Tout juste quatre ans après l'invasion russe, un rassemblement était organisé, ce mardi 24 février, place de la Libération, en soutien au peuple ukrainien. Environ 200 personnes y ont participé. «L’Ukraine est le bouclier des pays européens», a déclaré une militante associative.

Le 24 février 2022 à l’aube, Vladimir Poutine annonçait le début de ce qu’il appelait à l’époque «une opération militaire» de la part de la Fédération de Russie en Ukraine avec l'objectif de «prendre Kiev en trois jours».
Même si les tensions devenaient de plus en fortes depuis l’annexion de la Crimée en 2014 et que le début d’un nouveau conflit se faisait sentir, la stupéfaction avait été immense partout dans le monde au moment de l’annonce du début de cette nouvelle guerre.

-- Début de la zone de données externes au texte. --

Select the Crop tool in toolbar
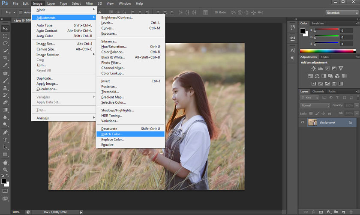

Quatre ans après, et alors que des pourparlers se succèdent, le conflit s’enlise, les pertes humaines se multiplient dans ce qu’on pourrait appeler une guerre d’usure. On estime les pertes totales à un million de victimes (morts et blessés) de part et d'autre.
«209 semaines de résistance»
En signe de soutien au peuple ukrainien, de nombreux rassemblements ont été organisés partout en France, ce mardi 24 février 2026. La Ville de Dijon avait appelé les habitants à se réunir à 12h30, place de Libération. Environ 200 personnes ont répondu présent.
Des membres de la communauté ukrainienne, des responsables d’associations et des personnalités politiques étaient sur place dont Nathalie Koenders, maire de Dijon, Catherine Hervieu, députée de la Côte-d'Or, Michel Neugnot, vice-président de la Région Bourgogne-Franche-Comté, et Vincent Thomas, président de l'Université Bourgogne Europe.
«L’Ukraine est unie», «209 semaines de résistance», «Protéger les générations futures» … de nombreuses pancartes avec différents messages de soutien étaient brandies dans l'assistance avec également de nombreux drapeaux ukrainiens, aux couleurs jaune et bleu.
«L’Ukraine est le bouclier des pays européens»
Cette manifestation de soutien a commencé par un discours à deux voix entre Nathalie Koenders et Olga Mala, fondatrice et présidente de l’association Aidons l’Ukraine Dijon, prononcé en français et en ukrainien.
La chronologie des événements de ces dernières années a été rappelée et la maire de Dijon a témoigné du soutien qu’apporte la municipalité à l’Ukraine avec notamment le lien qu’elle entretient avec la localité de Vinnytsia via un accord de coopération signé en mai 2025.
Olga Mala a remercié Nathalie Koenders pour ces marques d’amitié et a aussi rappelé que face à la Russie, «l’Ukraine ne s’en sortira pas seule et a toujours besoin du soutien de l’Europe ». «L’Ukraine est aujourd’hui le bouclier des pays européens», selon la présidente de Aidons l’Ukraine Dijon.
Une carte et des bougies
Les organisateurs de la manifestation avaient installé au sol une carte de l’Ukraine sur laquelle une cinquantaine de bougies blanches avaient été posées pour former le contour des frontières du pays. Au centre de cette carte, quatre autres bougies de couleur rouge avaient été posées, symbolisant les quatre années de guerre écoulées.
Les discours se sont achevés par une prise de parole de Sofiia Herasymenko, une jeune Ukrainienne, également membre d'Aidons l’Ukraine Dijon et étudiante à Sciences Po Dijon.
Les personnes présentes ont ensuite chanté les hymnes nationaux de l'Ukraine et de la France, signe de l’amitié entre les deux pays.
«On ne perd pas espoir»
Interrogée par
Infos Dijon, Olga Mala a évoqué ses proches encore présents en Ukraine : «Ma famille n’habite pas loin de la ligne de front et les bombardements sont proches. Ma grand-mère manque d’électricité chez elle alors qu’il fait très froid dehors !».
Malgré cette situation inquiétante, Olga Mala est apparue déterminée : «J’ai grand espoir, je ne perds jamais espoir».
Vers 13h30, les manifestants ont commencé à quitter la place de la Libération sous un beau soleil, signe d’un printemps précoce à Dijon. Pendant ce temps-là, l’hiver reste rude en Ukraine et la guerre semble sans fin.